12 De teu ventre, Eva, nascerão os filhos para que o vazio da existência te seja ilusoriamente preenchido. Abel e Caim, assim serão chamados os da progenitura. Na testa de um, desejoso da prática do bem, estará a marca da ingenuidade, do sorriso manso; o outro será astuto e desprovido de escrúpulos. E o restante da imensa prole será a dos indecisos que correm como o vento sem direção sob a liderança efêmera ora dos bons ora dos maus. Saiba desde já que de todas as maneiras os maus abaterão os bons. E a honestidade será motivo de riso. Nos malfeitores o arrependimento pouco durará, porque na terra do suor e das delícias pouca serventia há em ser bom. E os pais criarão os filhos para o mundo, e estes certamente vão dizer impropérios e vão se lançar nas estradas. Porque desde muito cedo os filhos hão de rir dos conselhos e não vão respeitar as claras madeixas dos velhos, porque naturalmente nada hão de saber das armadilhas do mundo e do vinagre da vida. E quando estiverem aptos para a compreensão e retornarem ao lar para as saudações e gratidões já há muito tempo estarão os genitores irmanados com a poeira da terra.

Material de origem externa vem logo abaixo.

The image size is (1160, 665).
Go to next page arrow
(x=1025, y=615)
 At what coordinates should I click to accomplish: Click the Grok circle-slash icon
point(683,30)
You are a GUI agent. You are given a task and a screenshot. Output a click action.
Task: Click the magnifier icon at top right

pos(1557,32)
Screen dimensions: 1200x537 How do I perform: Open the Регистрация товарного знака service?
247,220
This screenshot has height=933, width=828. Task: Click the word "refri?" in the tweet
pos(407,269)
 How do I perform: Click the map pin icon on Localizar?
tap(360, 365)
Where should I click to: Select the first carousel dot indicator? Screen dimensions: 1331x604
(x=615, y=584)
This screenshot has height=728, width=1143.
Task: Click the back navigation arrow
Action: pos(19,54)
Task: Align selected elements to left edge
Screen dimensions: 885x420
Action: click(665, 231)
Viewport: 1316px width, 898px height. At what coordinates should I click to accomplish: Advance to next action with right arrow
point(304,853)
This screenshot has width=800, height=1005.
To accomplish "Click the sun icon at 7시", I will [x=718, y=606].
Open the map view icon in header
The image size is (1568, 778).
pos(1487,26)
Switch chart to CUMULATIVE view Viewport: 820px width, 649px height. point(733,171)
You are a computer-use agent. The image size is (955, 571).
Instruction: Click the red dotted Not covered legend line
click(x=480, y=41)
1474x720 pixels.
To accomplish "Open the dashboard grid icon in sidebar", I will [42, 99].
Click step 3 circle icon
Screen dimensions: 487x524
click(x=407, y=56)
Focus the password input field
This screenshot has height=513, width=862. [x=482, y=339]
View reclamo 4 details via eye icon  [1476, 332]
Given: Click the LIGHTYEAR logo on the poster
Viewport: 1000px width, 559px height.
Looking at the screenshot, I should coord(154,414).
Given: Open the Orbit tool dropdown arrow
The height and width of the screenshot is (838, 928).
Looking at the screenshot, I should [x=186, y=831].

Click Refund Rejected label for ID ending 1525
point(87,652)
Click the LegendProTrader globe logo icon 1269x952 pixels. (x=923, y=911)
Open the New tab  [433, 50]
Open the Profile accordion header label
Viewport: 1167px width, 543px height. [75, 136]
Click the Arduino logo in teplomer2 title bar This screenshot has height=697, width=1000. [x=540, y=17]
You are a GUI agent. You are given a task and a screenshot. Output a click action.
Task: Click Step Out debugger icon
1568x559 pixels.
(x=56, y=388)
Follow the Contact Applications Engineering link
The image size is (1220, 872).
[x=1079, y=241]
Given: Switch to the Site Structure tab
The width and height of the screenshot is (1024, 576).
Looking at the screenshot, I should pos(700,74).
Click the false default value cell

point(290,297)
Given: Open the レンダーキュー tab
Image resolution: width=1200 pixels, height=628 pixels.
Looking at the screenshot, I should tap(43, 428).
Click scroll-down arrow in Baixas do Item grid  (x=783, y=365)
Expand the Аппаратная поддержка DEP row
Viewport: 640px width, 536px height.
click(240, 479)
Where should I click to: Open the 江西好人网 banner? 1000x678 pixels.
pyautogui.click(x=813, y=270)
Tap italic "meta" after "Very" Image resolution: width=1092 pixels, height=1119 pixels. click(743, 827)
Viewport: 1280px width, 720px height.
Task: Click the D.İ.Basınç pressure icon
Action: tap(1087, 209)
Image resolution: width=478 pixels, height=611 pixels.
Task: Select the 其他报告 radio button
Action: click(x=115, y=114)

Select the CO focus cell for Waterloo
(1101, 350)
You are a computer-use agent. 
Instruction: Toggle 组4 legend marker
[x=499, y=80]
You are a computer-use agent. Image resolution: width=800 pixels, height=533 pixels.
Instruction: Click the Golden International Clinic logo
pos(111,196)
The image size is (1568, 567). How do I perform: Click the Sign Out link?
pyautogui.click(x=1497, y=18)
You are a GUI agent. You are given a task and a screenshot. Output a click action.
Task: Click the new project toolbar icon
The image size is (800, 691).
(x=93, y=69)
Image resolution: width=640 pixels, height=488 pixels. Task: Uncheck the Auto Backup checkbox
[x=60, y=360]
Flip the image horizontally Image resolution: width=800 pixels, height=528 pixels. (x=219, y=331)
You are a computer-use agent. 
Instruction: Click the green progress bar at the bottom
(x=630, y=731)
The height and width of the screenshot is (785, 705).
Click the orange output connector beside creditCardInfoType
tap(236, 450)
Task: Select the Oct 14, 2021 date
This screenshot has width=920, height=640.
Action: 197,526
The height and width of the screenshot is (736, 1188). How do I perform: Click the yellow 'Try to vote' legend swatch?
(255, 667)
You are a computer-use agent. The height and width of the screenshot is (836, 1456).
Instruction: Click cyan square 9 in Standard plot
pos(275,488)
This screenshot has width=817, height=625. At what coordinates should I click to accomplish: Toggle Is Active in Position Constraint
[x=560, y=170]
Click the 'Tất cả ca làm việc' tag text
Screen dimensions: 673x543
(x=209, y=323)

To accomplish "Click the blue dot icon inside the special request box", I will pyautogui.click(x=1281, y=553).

13 Não queirais me indagar o motivo de tudo isso. Apenas vos digo que dou a prisão para que com o esforço do suor conquisteis a própria abundância. Por ele há de vir a libertação. O fruto que proibi e na curiosa comilança me desobedecestes é o conhecimento que só deveria chegar-vos no momento certo. Tu e ela roubaram o meu jardim, auxiliados por aquele que rasteja, o ambicioso maior. Sim, há inocência em vossos atos. Mas enxergardes, e coisas vistas são coisas conhecidas. Necessário é que arqueis com o peso desse antecipado conhecimento, colhido no impulso da inexperiência. Por isso, dou-vos a dor para que vos liberteis por vós mesmos. No fim de tudo, de todo conhecimento burlado, reinará a Vida. Eva, tu que roubaste a maçã, por muitos milhares de anos verterás o sangue que regará os nascimentos de onde surgirão civilizações. Serás chamada a Mãe da Vida, e por isso redimirás a ti e ao teu companheiro, Adão. E através desse teu ventre de Terra até mesmo o arcanjo rebelde encontrará o portal do retorno. Eva, o teu sangue será a redenção de todos os pecados gerados pela antecipação. Não me queirais mal, filhos e neta. Sou apenas Pai e Avô. E quando vos transformardes, vós e toda a Humanidade, em Deuses também, quando tereis encontrado a imagem da perfeição que almejo para vós, então, abrirei novamente as portas de meu Jardim.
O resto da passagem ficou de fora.